🤖 AI Summary
Clinical practitioners require real-time, evidence-informed answers to questions about novel therapeutics (e.g., xylazine, ketamine), yet existing RAG systems struggle to distill actionable clinical insights from noisy, unstructured social media text. Method: We propose a two-tier retrieval-augmented generation (RAG) framework that processes large-scale user-generated content from platforms like Reddit. The first tier generates fine-grained, post-level summaries; the second tier synthesizes these into global, clinically oriented aggregate summaries. We employ the quantized lightweight model Nous-Hermes-2-7B-DPO to enable efficient, low-resource deployment. Contribution/Results: Our framework introduces the first dual-layer summarization mechanism explicitly designed to balance semantic fidelity and clinical utility.
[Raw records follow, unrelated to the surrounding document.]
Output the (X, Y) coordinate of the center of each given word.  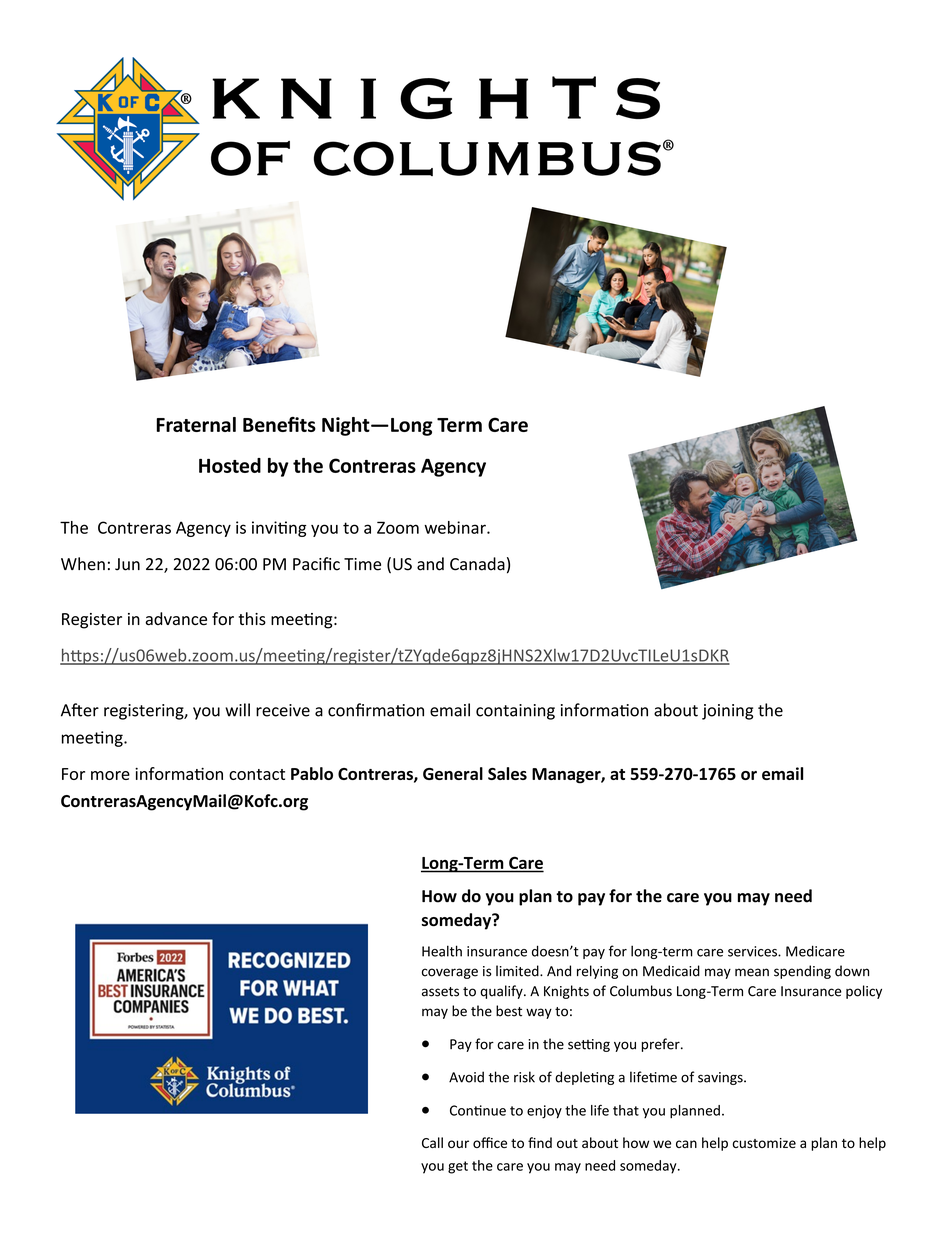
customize (764, 1143)
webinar (456, 527)
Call (432, 1142)
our (458, 1144)
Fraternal (196, 424)
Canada (477, 564)
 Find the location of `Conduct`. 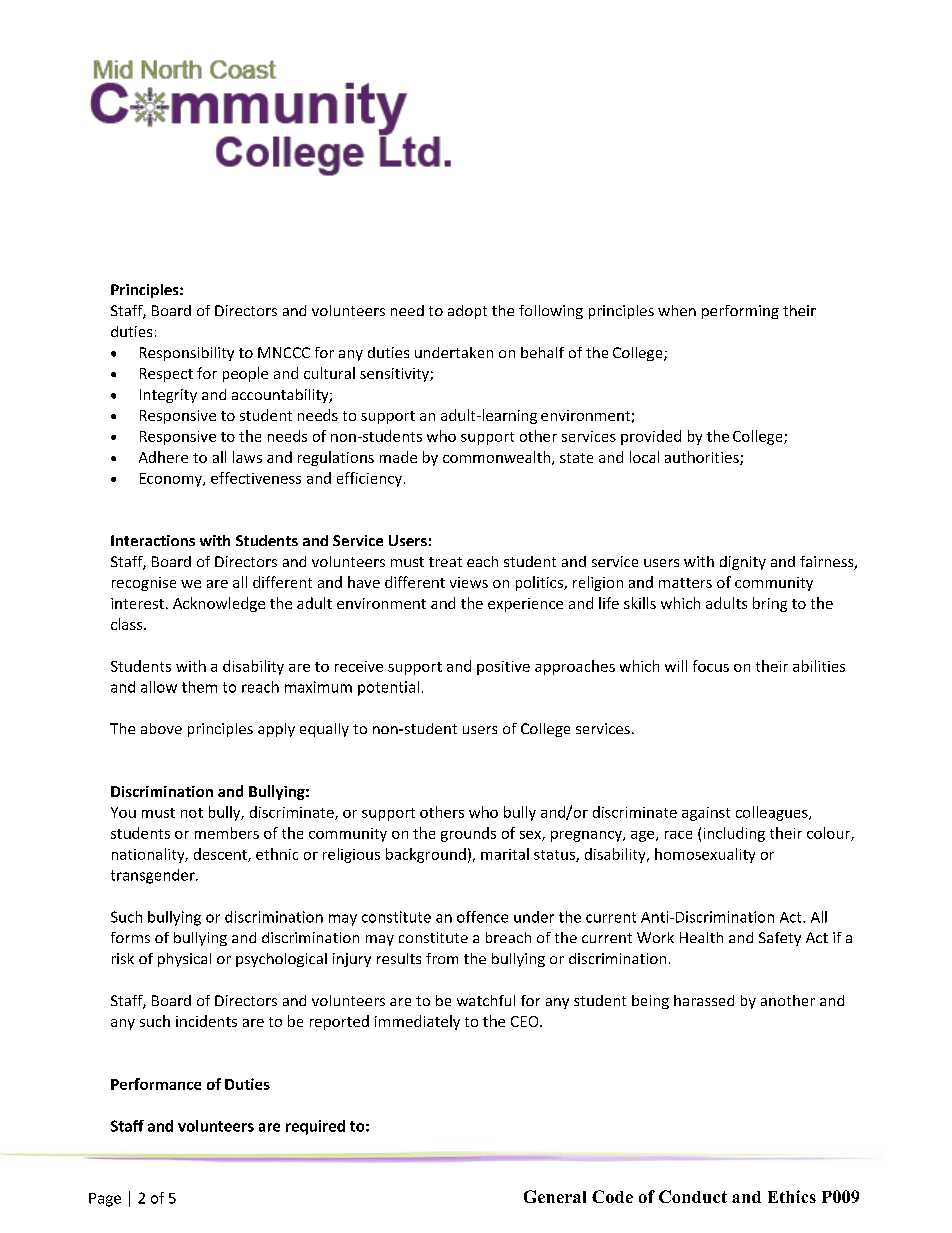

Conduct is located at coordinates (693, 1196).
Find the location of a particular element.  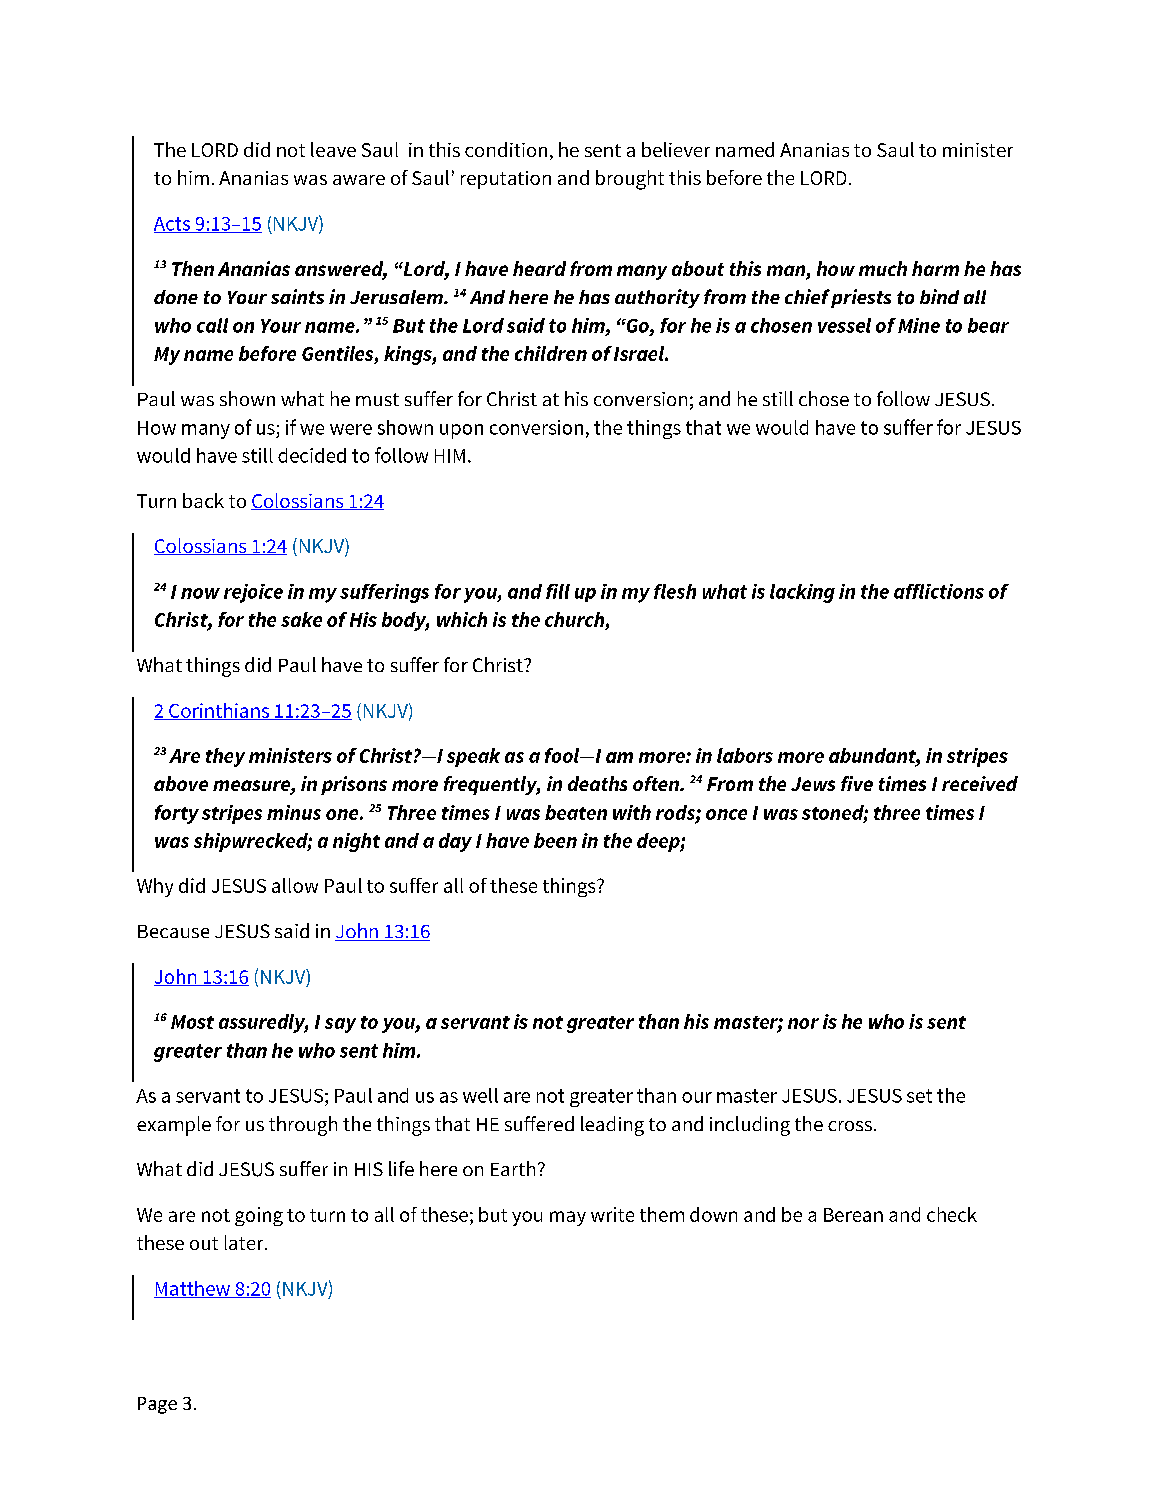

five is located at coordinates (857, 783).
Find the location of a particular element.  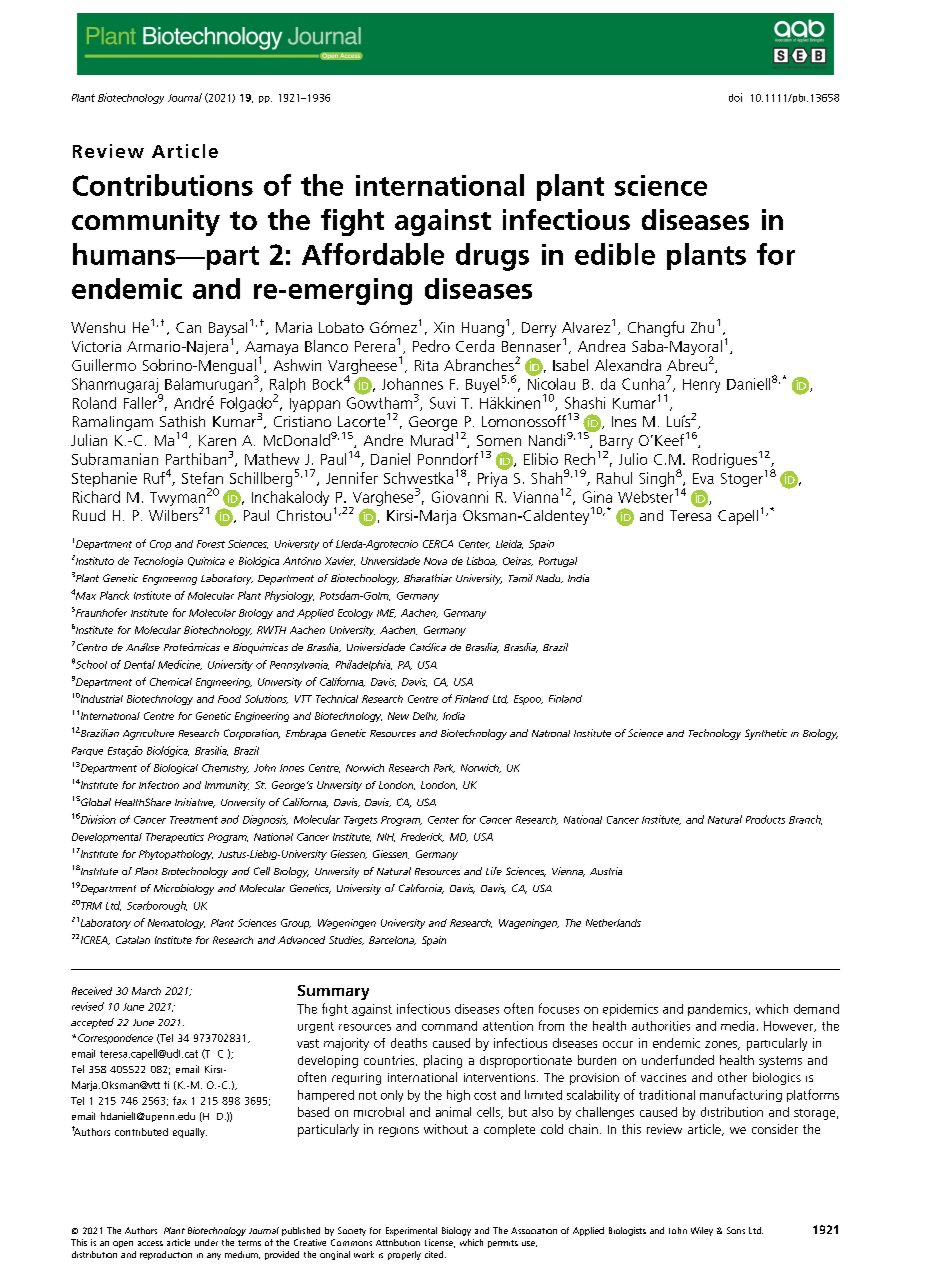

doi is located at coordinates (735, 97).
Evaluation across 20 clinical questions and 76 samples shows no statistically significant difference (p > 0.05) versus GPT-4 in relevance, coverage, coherence, and hallucination mitigation—demonstrating robust performance in resource-constrained clinical settings.
📝 Abstract
The increasing use of social media to share lived and living experiences of substance use presents a unique opportunity to obtain information on side effects, use patterns, and opinions on novel psychoactive substances. However, due to the large volume of data, obtaining useful insights through natural language processing technologies such as large language models is challenging. This paper aims to develop a retrieval-augmented generation (RAG) architecture for medical question answering pertaining to clinicians' queries on emerging issues associated with health-related topics, using user-generated medical information on social media. We proposed a two-layer RAG framework for query-focused answer generation and evaluated a proof of concept for the framework in the context of query-focused summary generation from social media forums, focusing on emerging drug-related information. Our modular framework generates individual summaries followed by an aggregated summary to answer medical queries from large amounts of user-generated social media data in an efficient manner. We compared the performance of a quantized large language model (Nous-Hermes-2-7B-DPO), deployable in low-resource settings, with GPT-4. For this proof-of-concept study, we used user-generated data from Reddit to answer clinicians' questions on the use of xylazine and ketamine. Our framework achieves comparable median scores in terms of relevance, length, hallucination, coverage, and coherence when evaluated using GPT-4 and Nous-Hermes-2-7B-DPO, evaluated for 20 queries with 76 samples. There was no statistically significant difference between the two for coverage, coherence, relevance, length, and hallucination. A statistically significant difference was noted for the Coleman-Liau Index. Our RAG framework can effectively answer medical questions about targeted topics and can be deployed in resource-constrained settings.